- How much has Italy warmed since 1940?
- Comparing the 1991–2020 climate normal with the 1961–1990 one, the cities monitored by this site show an average warming of +1.0°C. That's the same method — the difference between two 30-year averages — used identically across every page of the site.
- What data does Italia Rovente use?
- The ERA5 reanalysis by ECMWF/Copernicus (C3S), distributed by Open-Meteo: air temperature at 2 meters above ground since 1940, updated automatically every day.
- How many cities does the site cover?
- 107 Italian cities, from the main ones (with precise max/min data) to provincial capitals. Full list at italiarovente.app/en/citta.
- Why do the 12 main cities show two slightly different warming numbers?
- On the 12 main cities we show a second comparison, computed with the same method (1991–2020 normal minus 1961–1990 normal) but on an independent source: E-OBS, built by the ECA&D/Copernicus project solely from direct European weather-station observations, not from a model like ERA5. The two sources use different methods, resolutions, and station networks, so a difference of a few tenths of a degree between the two numbers is normal, not an error — what matters is that neither contradicts the other on the direction of warming. E-OBS data: EU-FP6 project UERRA and the Copernicus Climate Change Service, provided by the ECA&D network (ecad.eu); source: Cornes et al. 2018, An Ensemble Version of the E-OBS Temperature and Precipitation Datasets. Non-commercial use, per the E-OBS license.
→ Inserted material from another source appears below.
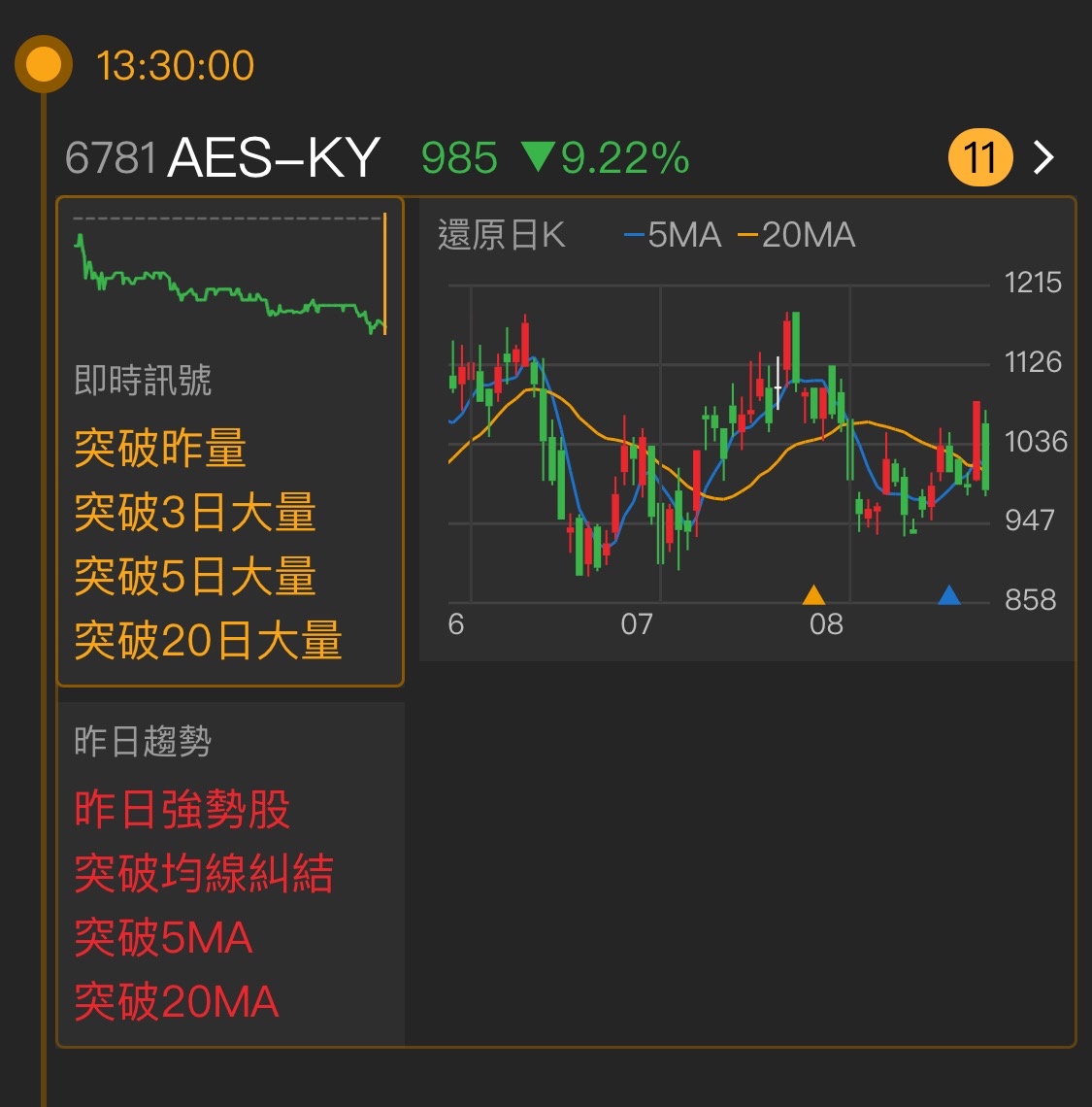This screenshot has width=1092, height=1107.
Task: Click the blue triangle marker on the chart timeline
Action: point(948,596)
- Is this an official weather service?
- No. It is informational and educational: it does not replace official weather services or ISPRA data, and should not be used for critical decisions (safety, agriculture, navigation).
- How is a city's warming calculated?
- As the difference between the 1991–2020 climate normal and the 1961–1990 one (the WMO reference period): a comparison between two 30-year averages, not between a recent year and the past, because it's the most robust and least noisy measure.
- Can I cite the data from this site?
- Yes, with attribution to Italia Rovente and the data source (Open-Meteo / ERA5 / ECMWF-Copernicus). The site's code is open source under the MIT license.
- Why doesn't the site cover ice ages or much older climate?
- Because we use direct instrumental data (the ERA5 reanalysis), reliable only from 1940 onward. Older periods require paleoclimatology, which reconstructs climate through indirect proxies — ice cores, tree rings, sediments — with uncertainty that grows the further back in time you go. A different method, same principle: science is built on verifiable facts and data. Everything else — alarmism or minimization — is narrative, and we don't show any of it here.
- Which Italian cities have the most extreme summer heat days ("African heat")?
- The up-to-date ranking is at italiarovente.app/en/classifiche, "The most scorching days" section: days with a high ≥30°, averaged over the last 5 full years for each monitored city, refreshed automatically — we don't quote a fixed number here because it would change and quickly go stale.